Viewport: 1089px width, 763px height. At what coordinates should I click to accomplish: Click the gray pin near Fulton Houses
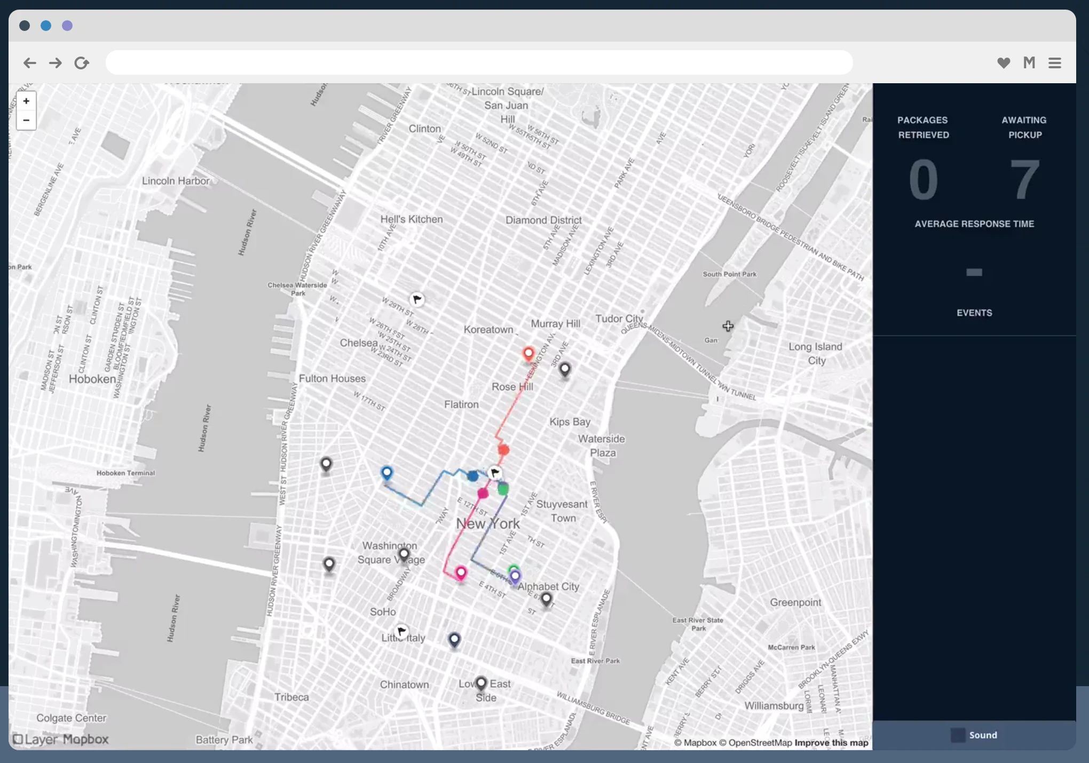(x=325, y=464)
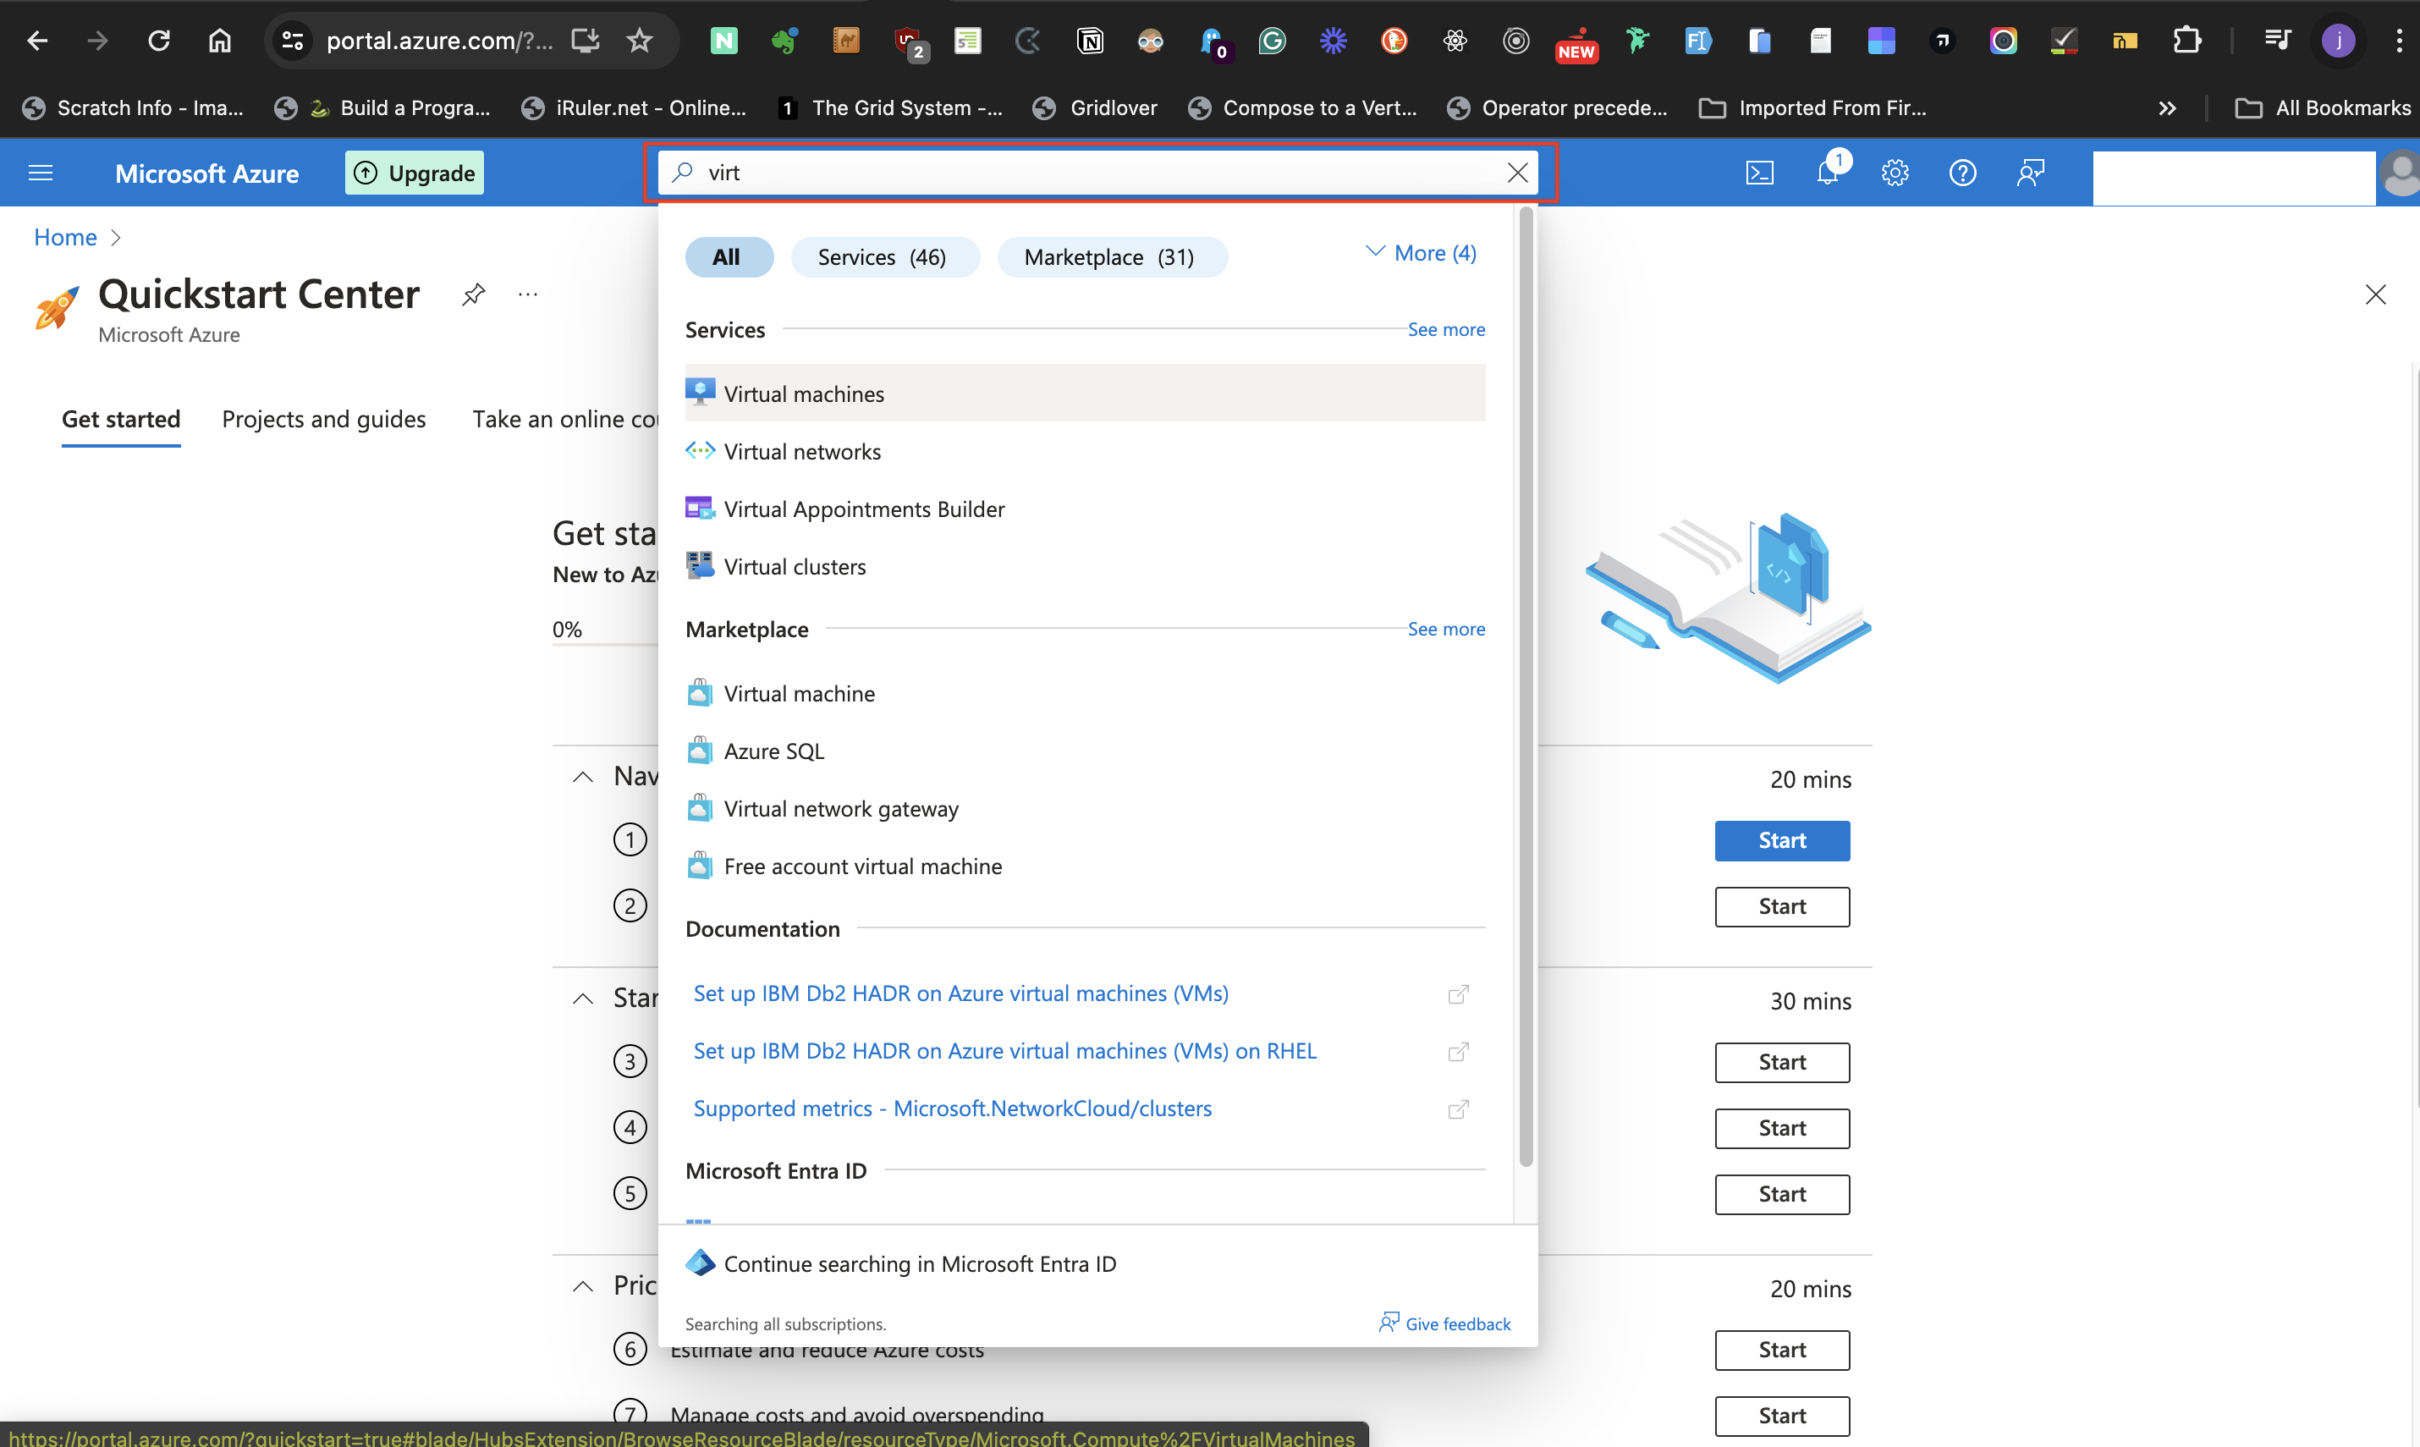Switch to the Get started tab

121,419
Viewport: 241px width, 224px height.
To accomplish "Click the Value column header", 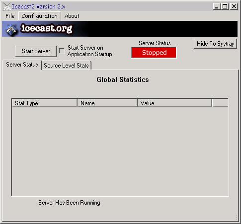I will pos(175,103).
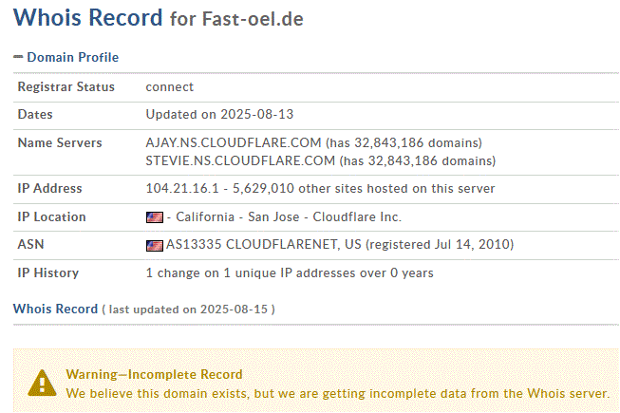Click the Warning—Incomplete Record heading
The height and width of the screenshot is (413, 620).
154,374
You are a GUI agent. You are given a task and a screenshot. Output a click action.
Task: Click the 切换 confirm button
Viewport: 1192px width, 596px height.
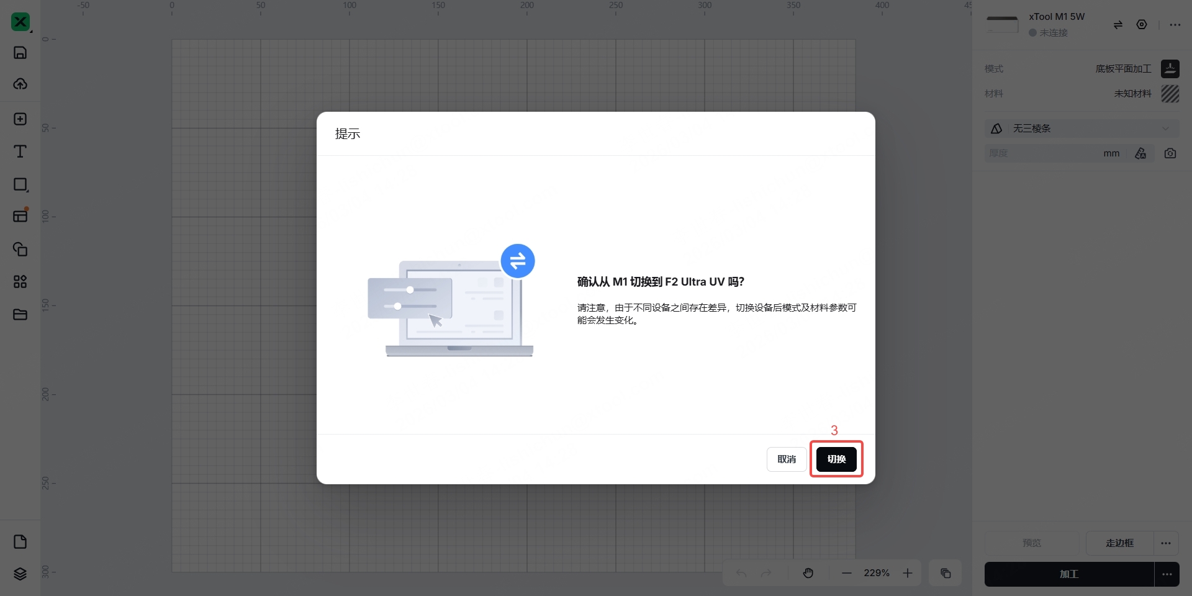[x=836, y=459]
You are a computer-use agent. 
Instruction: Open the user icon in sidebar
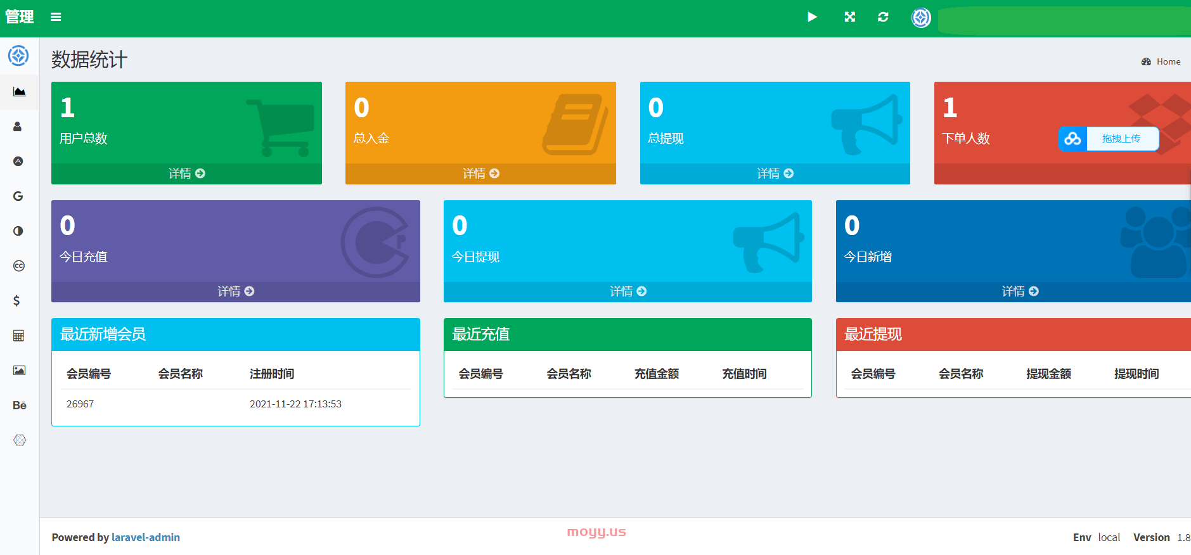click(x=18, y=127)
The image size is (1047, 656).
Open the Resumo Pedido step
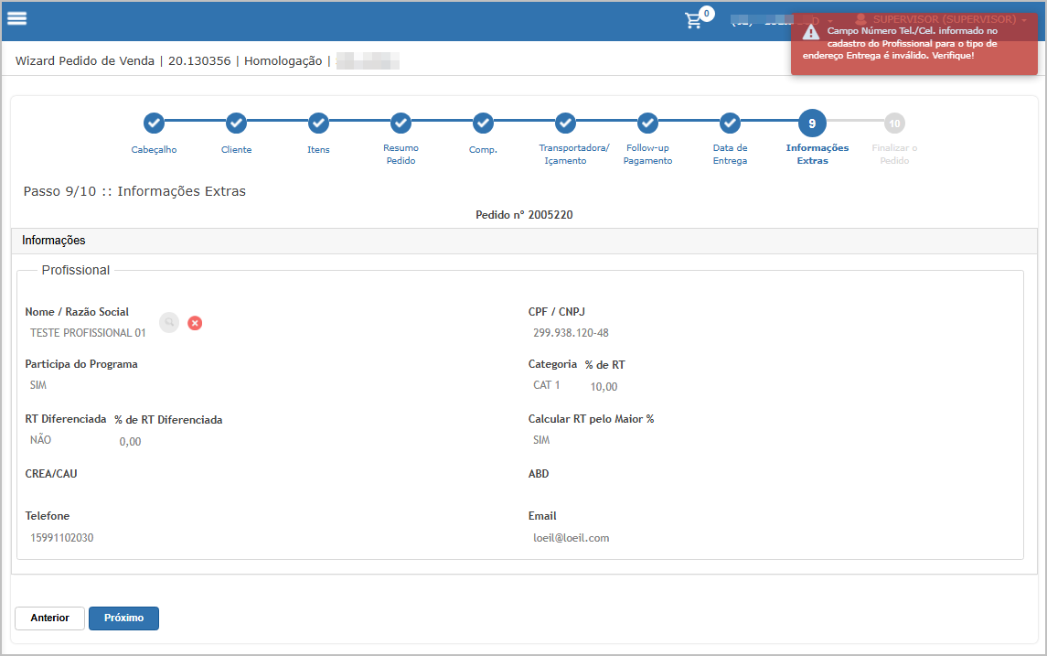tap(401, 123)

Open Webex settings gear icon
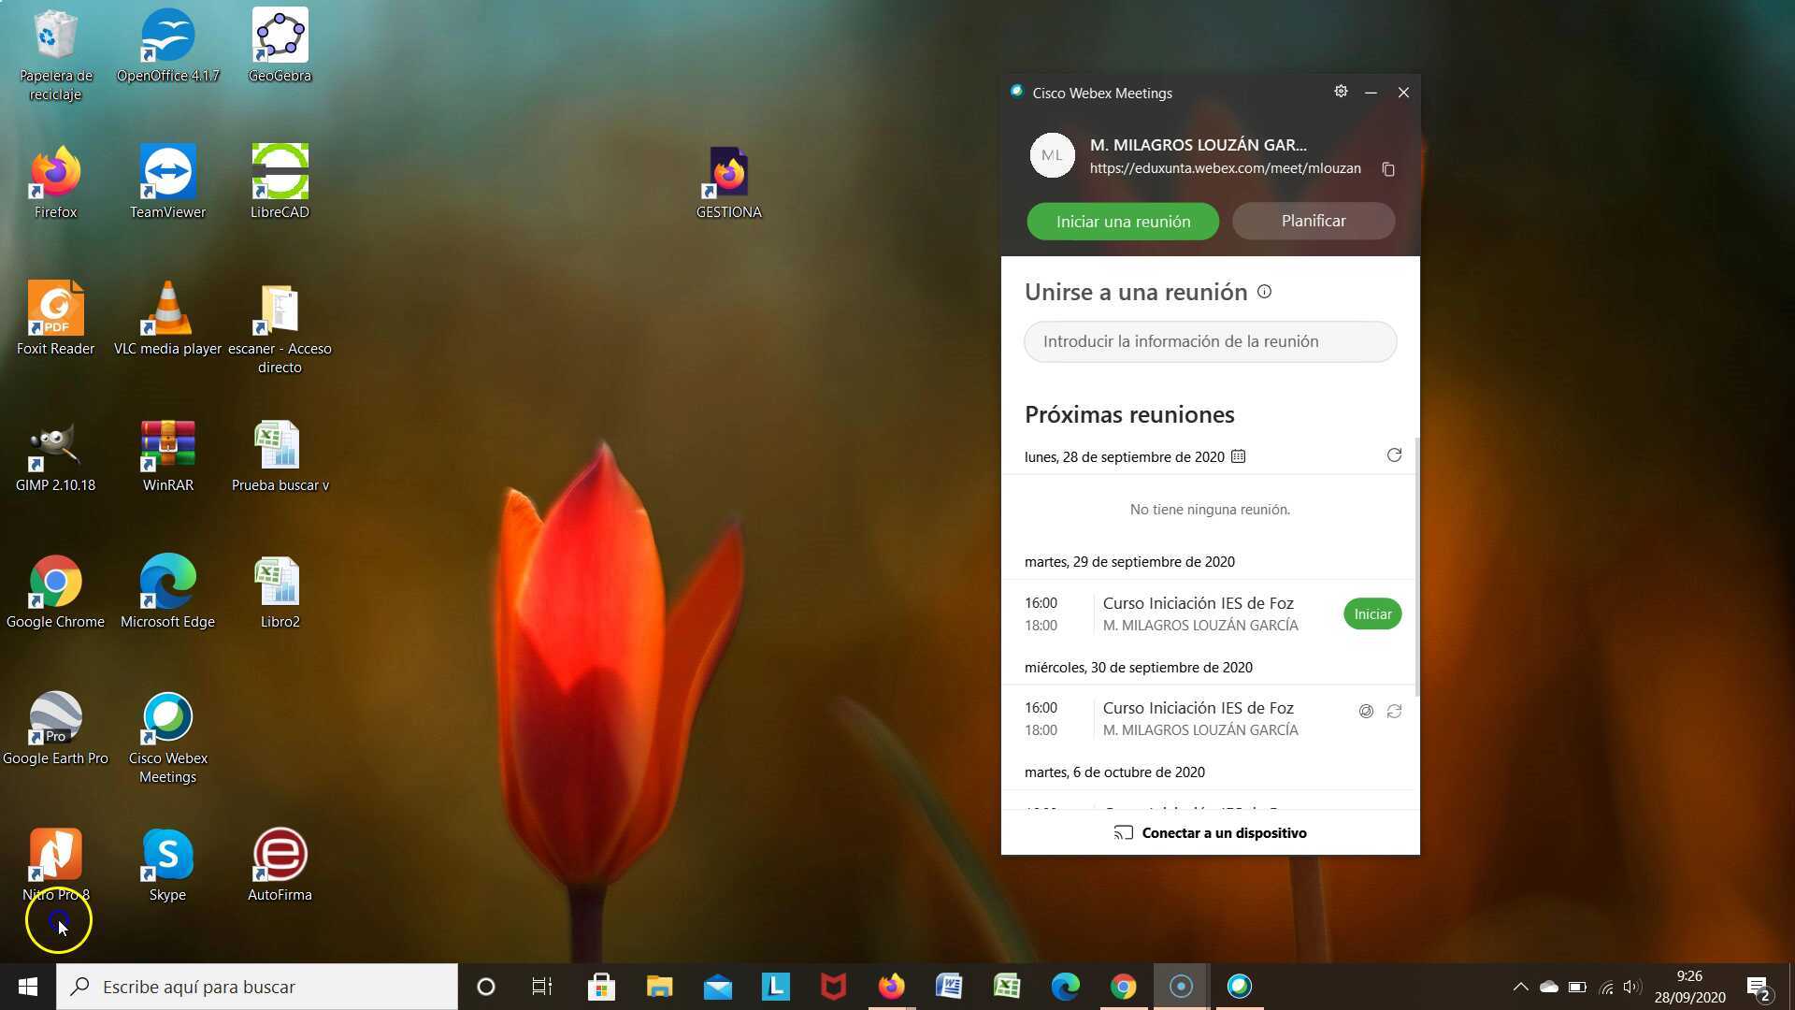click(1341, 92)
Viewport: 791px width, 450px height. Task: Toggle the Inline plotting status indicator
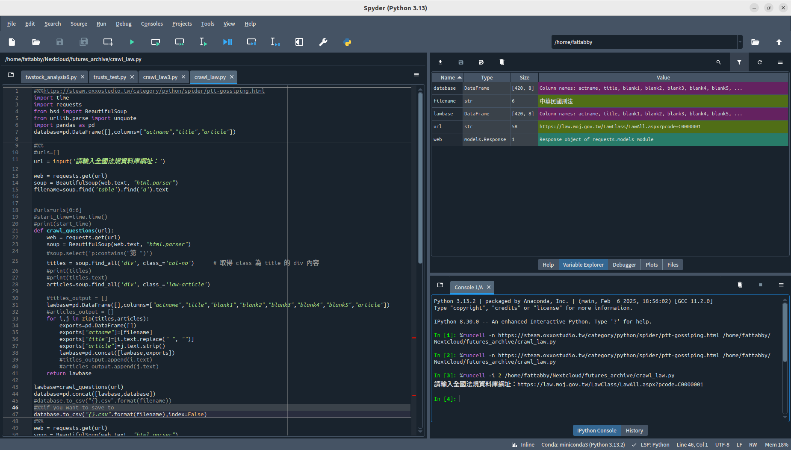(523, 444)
==*==
Format the records as a numbered list, from the line with "Open Webex settings gear icon" through the end of the records, skipping blank lines. Leave the pictures out.

1. Open Webex settings gear icon
2. click(1341, 92)
3. Viewport: 791px width, 450px height. Task: Toggle the Inline plotting status indicator
4. (523, 444)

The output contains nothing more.